TASK:
Among the entries below, please show each line that carries the word "agent".
>>>>>
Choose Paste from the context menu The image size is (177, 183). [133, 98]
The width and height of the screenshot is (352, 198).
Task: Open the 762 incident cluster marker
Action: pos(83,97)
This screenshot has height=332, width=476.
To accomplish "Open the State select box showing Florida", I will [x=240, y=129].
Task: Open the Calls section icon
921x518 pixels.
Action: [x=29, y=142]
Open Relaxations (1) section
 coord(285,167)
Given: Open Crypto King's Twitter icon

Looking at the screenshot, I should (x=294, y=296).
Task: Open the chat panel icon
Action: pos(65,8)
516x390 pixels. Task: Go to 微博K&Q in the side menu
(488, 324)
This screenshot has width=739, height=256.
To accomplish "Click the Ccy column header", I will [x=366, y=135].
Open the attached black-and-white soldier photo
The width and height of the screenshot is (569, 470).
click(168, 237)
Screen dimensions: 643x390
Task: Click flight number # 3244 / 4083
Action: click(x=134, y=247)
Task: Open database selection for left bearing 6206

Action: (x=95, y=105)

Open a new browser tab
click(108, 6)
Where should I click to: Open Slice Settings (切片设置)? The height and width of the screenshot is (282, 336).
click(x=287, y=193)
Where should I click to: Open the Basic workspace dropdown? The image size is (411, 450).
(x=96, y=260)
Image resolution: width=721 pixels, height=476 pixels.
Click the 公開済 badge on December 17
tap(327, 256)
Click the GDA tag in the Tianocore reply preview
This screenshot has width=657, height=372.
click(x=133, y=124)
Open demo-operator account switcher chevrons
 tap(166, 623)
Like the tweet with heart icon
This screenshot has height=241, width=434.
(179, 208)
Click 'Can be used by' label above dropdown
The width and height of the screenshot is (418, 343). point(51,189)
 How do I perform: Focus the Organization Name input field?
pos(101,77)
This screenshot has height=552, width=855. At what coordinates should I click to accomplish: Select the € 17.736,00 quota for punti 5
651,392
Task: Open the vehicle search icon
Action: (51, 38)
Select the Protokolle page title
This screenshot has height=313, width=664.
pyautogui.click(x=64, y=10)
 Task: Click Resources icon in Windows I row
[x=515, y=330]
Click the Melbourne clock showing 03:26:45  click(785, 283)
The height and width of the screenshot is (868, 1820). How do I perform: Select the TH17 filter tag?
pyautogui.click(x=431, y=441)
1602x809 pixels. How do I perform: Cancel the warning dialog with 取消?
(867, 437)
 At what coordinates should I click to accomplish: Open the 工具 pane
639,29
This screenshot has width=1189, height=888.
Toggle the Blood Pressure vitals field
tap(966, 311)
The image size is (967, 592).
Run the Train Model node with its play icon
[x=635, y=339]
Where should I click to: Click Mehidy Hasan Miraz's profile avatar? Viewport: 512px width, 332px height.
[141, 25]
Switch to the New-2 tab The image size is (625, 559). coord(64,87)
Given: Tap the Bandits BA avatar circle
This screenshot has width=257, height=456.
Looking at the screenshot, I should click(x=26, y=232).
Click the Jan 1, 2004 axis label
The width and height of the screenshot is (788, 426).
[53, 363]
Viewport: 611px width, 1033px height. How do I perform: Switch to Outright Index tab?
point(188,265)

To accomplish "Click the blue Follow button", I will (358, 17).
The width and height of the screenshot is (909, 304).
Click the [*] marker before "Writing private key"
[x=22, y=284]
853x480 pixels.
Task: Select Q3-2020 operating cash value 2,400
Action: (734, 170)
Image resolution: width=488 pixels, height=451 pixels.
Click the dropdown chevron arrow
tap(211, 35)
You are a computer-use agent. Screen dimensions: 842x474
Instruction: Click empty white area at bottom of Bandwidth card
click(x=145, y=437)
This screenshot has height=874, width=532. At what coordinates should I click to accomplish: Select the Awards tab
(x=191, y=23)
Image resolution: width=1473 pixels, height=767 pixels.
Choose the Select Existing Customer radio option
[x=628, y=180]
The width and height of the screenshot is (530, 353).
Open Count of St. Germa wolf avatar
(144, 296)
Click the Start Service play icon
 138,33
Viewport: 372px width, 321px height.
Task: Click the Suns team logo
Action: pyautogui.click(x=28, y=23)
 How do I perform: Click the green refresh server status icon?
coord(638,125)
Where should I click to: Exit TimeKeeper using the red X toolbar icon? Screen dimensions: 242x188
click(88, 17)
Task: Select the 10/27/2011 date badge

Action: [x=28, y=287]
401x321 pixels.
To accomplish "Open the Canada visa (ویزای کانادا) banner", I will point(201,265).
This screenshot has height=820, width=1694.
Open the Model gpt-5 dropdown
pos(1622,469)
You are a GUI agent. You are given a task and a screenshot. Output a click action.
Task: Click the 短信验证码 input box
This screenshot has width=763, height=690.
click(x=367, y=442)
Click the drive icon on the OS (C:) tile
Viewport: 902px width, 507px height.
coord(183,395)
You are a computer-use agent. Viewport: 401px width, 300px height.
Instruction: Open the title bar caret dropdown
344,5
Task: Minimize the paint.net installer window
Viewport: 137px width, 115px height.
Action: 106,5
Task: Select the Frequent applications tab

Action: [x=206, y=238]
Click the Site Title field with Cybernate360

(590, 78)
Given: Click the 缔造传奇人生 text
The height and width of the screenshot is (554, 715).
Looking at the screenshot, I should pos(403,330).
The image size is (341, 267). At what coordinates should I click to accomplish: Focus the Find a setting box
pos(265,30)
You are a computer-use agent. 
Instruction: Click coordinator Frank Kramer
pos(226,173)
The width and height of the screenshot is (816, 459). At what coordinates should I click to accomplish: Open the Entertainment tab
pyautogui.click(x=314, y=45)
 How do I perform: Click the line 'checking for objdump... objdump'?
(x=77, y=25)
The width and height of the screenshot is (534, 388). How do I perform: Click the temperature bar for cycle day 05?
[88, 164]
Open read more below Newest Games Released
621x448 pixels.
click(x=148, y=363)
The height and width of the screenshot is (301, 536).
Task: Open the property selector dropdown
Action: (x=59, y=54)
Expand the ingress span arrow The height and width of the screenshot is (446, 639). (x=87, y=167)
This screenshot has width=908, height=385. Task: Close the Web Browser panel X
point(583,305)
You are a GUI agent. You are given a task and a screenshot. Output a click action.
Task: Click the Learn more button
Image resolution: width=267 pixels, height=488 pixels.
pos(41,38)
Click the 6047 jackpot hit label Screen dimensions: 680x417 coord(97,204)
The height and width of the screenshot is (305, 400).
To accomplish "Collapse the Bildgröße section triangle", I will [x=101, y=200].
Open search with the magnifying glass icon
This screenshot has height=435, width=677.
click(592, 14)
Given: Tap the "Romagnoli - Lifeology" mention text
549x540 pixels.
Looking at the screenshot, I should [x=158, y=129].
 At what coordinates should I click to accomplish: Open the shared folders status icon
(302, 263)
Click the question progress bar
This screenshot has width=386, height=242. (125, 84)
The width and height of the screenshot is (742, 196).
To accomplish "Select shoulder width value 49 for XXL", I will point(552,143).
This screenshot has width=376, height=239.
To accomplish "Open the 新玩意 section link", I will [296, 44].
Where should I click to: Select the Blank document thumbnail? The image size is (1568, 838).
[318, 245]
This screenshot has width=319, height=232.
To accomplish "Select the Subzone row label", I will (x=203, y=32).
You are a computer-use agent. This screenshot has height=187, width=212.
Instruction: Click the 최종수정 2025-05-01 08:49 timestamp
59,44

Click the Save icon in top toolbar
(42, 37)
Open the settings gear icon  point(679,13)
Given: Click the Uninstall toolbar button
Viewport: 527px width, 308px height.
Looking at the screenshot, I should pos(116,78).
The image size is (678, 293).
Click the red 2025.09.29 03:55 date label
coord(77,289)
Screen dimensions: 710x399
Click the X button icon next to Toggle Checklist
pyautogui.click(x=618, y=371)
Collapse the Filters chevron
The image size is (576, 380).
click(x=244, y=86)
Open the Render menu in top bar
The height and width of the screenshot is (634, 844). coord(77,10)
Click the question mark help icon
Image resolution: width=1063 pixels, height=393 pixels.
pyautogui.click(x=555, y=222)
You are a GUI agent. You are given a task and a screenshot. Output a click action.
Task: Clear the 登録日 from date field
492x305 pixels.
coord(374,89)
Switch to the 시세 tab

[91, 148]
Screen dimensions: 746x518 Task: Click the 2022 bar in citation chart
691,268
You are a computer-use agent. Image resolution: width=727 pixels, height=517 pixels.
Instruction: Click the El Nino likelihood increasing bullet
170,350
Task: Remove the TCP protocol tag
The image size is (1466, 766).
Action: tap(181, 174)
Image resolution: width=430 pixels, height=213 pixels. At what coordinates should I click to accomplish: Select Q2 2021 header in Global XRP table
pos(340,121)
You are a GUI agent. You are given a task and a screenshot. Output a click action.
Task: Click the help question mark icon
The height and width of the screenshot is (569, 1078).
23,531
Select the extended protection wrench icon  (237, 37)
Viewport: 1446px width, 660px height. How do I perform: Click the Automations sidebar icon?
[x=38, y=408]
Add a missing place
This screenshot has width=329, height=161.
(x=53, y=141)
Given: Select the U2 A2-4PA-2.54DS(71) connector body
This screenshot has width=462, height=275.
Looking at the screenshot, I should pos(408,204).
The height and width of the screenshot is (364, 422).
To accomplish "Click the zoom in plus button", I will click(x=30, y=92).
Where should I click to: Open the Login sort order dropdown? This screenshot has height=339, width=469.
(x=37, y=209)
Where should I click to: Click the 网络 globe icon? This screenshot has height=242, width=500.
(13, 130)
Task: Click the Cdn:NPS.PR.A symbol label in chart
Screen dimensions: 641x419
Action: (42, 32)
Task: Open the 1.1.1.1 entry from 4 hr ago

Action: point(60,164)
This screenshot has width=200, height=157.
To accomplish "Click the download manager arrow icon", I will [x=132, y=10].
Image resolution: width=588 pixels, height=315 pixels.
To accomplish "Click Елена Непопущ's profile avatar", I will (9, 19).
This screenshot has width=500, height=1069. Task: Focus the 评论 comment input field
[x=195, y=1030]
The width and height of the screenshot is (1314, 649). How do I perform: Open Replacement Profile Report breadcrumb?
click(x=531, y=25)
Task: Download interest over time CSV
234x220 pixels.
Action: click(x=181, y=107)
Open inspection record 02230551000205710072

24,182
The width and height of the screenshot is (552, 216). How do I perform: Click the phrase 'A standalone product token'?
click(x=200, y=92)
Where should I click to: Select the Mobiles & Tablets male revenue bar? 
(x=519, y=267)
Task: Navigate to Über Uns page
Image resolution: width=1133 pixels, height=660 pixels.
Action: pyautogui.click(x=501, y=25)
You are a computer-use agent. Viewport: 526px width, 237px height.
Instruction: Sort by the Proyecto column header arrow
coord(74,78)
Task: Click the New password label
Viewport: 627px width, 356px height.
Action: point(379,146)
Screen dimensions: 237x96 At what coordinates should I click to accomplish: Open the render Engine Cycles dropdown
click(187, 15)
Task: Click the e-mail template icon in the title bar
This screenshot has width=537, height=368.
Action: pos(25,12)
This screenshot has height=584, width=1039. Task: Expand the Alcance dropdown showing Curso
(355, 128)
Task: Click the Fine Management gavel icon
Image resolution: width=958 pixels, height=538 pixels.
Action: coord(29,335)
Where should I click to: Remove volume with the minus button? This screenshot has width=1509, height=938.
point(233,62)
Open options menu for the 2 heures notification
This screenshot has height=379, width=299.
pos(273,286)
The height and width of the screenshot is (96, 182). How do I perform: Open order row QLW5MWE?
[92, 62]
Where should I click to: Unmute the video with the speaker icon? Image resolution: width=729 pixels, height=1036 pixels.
<<<<<
EXPECTED OUTPUT:
You are a computer-use agent. Screen dimensions: 842x474
You are a GUI agent. You are given a task and a screenshot. Output a click action.
You are a computer-use agent. Viewport: 401px width, 300px height.
You are a computer-use agent. 
You are a GUI agent. You are given a task and a screenshot. Output a click action.
You are a computer-use agent. This screenshot has height=187, width=212.
You are a GUI agent. You are given a task and a screenshot. Output a click action.
You are a computer-use agent. Image resolution: width=727 pixels, height=517 pixels.
You are a GUI agent. You are given a task and a screenshot. Output a click action.
You are a computer-use agent. Viewport: 526px width, 237px height.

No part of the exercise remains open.